# Yanmar GT14 front hydro switch problem ?



## screamineagle66 (May 22, 2010)

*Yanmar GT14 front PTO switch problem ?*

Hi all - recently purchased a very nice Yanmar GT14 with a mower deck that's not operating. There is no action at all, assuming the problem is electric somewhere. The PTO engagement switch has 5 poles on it, 4 of which are used.
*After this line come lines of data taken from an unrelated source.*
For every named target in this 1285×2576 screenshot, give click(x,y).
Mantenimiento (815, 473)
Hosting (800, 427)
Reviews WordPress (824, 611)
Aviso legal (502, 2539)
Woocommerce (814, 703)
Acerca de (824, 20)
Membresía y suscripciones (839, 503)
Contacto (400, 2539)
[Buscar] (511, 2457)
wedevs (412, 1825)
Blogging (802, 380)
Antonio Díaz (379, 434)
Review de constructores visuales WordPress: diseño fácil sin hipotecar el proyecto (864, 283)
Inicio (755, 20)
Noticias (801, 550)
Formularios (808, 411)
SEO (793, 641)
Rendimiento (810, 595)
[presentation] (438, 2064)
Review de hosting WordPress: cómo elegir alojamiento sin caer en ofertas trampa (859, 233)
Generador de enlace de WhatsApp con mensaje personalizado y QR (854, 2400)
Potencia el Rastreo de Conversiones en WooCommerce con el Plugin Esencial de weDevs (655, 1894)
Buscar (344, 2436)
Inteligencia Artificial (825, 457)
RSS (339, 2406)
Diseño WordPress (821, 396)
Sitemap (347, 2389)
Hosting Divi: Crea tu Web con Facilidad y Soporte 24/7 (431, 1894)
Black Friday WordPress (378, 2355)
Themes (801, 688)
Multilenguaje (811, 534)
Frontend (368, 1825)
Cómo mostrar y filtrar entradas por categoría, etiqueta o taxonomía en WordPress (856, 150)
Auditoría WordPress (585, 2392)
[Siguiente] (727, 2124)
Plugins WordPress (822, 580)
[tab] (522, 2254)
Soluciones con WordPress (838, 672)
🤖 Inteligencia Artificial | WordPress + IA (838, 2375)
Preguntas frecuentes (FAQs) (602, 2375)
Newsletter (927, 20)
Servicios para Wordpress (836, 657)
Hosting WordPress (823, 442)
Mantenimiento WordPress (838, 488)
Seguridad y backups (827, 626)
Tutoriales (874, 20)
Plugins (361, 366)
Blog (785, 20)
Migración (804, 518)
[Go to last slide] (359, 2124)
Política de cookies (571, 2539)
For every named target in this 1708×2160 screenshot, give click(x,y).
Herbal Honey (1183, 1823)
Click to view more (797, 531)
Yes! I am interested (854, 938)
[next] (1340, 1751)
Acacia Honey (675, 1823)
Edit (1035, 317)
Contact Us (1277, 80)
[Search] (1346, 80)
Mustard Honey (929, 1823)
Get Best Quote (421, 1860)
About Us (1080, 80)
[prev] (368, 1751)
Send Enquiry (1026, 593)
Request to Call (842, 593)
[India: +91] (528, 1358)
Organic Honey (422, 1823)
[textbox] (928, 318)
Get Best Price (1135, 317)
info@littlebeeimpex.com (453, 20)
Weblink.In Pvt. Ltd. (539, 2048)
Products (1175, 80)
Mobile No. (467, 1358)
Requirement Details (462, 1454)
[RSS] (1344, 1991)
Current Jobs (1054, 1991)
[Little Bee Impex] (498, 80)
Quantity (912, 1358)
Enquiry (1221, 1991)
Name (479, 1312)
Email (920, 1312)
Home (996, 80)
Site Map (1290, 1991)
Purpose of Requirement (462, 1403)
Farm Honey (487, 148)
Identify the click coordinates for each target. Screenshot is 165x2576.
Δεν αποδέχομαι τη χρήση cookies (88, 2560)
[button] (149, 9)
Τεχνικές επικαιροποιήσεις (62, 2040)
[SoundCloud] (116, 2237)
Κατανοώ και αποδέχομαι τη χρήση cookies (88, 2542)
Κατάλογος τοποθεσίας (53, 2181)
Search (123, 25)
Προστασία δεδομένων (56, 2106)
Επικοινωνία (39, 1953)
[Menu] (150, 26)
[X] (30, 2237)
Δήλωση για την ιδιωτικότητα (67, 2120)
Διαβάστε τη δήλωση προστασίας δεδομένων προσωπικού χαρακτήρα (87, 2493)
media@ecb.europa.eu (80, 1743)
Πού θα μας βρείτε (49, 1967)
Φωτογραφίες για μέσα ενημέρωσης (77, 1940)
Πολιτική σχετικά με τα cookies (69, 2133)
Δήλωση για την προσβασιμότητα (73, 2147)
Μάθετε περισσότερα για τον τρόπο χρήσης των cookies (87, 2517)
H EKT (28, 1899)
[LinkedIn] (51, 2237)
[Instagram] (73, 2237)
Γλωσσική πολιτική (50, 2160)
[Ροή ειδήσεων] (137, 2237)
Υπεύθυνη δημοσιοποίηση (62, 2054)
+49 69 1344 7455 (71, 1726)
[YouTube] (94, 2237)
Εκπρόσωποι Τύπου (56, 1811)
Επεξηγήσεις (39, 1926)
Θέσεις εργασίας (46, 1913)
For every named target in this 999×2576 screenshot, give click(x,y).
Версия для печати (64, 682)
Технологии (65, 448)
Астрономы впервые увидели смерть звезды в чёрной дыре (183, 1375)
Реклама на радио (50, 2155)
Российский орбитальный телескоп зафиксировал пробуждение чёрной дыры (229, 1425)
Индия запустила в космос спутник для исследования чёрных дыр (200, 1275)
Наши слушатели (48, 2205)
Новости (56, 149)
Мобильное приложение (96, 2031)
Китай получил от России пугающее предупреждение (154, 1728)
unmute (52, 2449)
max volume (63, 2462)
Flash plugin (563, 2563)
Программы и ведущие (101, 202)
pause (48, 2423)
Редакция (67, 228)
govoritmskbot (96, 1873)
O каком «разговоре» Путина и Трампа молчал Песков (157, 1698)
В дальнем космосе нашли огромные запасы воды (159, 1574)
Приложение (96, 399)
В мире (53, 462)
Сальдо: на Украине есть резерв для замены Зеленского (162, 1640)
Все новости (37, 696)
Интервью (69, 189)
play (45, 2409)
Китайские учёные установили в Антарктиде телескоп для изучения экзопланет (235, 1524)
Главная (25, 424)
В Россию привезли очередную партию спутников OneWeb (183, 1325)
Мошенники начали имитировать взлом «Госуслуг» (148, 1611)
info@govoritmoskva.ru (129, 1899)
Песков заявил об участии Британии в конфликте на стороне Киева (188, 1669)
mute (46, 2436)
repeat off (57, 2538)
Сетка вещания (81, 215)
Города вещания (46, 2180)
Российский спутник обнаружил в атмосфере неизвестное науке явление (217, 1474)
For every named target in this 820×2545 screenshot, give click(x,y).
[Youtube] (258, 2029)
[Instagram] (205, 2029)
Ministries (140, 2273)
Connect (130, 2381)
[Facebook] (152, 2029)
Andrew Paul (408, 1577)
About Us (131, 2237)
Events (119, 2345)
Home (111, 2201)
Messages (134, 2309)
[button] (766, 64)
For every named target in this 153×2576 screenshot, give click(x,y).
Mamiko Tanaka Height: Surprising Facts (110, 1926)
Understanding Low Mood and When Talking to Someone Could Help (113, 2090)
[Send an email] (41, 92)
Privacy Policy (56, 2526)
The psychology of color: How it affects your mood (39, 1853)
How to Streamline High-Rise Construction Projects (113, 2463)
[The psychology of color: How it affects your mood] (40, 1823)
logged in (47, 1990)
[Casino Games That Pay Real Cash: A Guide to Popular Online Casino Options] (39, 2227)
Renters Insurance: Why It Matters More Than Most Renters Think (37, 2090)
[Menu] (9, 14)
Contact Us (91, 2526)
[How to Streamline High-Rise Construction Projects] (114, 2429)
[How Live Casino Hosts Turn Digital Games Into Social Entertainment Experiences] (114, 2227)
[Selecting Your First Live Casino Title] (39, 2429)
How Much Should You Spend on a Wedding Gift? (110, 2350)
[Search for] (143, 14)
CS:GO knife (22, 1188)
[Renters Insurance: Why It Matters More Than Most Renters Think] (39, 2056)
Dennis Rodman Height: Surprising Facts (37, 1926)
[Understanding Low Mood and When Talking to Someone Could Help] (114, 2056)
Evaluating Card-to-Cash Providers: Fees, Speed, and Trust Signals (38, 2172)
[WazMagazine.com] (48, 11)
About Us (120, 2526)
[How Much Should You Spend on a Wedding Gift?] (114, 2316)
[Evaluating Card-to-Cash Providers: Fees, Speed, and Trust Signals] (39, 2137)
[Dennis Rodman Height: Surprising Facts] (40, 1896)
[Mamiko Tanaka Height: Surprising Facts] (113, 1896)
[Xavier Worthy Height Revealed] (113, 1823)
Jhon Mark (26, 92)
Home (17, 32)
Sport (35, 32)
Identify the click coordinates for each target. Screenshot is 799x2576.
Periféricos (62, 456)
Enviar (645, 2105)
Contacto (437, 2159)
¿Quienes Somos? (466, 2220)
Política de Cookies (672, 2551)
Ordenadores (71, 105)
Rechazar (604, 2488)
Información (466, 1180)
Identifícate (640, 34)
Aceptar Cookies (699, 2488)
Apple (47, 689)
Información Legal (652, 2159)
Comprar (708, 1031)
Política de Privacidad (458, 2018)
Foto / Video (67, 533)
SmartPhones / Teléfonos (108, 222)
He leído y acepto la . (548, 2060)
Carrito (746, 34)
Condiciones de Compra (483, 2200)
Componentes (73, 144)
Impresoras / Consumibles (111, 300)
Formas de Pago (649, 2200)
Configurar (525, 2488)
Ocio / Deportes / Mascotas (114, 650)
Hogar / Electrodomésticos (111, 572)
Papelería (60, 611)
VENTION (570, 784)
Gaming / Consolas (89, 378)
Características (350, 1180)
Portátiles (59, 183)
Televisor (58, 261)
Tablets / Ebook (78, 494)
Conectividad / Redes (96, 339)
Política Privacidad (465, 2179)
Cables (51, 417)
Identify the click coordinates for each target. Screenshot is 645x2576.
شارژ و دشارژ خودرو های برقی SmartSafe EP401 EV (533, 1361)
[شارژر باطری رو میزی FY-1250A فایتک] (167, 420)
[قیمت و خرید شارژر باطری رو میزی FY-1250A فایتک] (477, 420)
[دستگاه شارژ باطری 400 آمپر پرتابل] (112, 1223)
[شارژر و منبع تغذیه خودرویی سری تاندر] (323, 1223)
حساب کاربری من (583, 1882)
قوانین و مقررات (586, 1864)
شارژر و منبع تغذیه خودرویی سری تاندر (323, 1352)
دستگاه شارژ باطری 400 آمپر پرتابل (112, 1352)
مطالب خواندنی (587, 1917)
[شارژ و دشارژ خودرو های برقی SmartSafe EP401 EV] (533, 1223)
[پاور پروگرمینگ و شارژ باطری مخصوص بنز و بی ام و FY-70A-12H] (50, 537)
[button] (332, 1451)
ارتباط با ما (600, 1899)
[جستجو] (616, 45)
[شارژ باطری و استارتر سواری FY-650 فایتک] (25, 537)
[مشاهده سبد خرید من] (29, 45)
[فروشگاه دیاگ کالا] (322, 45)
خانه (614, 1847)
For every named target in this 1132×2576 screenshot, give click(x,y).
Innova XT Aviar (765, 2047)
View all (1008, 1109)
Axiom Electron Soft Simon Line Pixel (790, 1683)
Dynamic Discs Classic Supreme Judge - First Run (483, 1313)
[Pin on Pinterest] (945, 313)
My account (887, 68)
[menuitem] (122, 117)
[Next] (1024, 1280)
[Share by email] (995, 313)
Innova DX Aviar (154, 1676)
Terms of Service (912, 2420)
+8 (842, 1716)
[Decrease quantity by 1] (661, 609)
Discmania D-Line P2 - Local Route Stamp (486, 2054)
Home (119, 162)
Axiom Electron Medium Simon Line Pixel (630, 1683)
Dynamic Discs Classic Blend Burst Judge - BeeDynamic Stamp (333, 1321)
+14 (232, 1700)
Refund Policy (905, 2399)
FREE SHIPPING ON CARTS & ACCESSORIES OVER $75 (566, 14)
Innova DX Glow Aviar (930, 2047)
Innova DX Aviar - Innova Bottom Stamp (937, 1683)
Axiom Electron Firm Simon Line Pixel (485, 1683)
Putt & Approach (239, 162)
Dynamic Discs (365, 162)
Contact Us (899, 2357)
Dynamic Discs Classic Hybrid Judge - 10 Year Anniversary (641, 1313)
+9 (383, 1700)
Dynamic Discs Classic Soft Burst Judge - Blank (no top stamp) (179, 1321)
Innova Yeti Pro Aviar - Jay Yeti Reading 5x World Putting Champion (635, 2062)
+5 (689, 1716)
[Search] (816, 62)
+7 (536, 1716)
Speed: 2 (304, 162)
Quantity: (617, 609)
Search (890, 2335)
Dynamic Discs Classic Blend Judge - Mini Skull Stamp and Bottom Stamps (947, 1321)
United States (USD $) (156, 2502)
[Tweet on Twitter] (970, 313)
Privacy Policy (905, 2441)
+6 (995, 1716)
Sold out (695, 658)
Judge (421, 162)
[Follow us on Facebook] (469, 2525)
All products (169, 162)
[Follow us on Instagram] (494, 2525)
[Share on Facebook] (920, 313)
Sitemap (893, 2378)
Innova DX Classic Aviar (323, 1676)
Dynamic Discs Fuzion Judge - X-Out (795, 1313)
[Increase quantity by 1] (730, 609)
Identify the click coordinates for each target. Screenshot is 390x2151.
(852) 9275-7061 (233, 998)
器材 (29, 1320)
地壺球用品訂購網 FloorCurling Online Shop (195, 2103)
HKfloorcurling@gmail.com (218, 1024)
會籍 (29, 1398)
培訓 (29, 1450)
However, there are only two wires at the front PTO - red and black. 

Is there a common issue here ? Is there a safety switch somewhere that the other two wires lead to ? Is it necessary to replace the switch with a factory switch, or can I simply use a standard 2 pole switch ? 

Any input is appreciated - thanks.


----------



## winston (Aug 19, 2008)

*pto*

May not want to spring for this but it would probably answer your questions.Yanmar Tractor Parts: GT14 SERVICE MANUAL They also have a pto kit available at a price that will make you want to fix yours.


----------



## ed616 (May 1, 2012)

*gt14*

the front pto if working will operate by applying 12 volt dc to the two wires, also there is a switch under the seat that must be active by seting on the seat this is a safety, also check the fuse it is 10amp, note first unplug the connector at the pto apply 12 volts if it clicks then check the safety switch if not you will need to contact an Yanmar dealer or have the pto rewind also replace the bearings, drive post and shims, a dealer my have these.


----------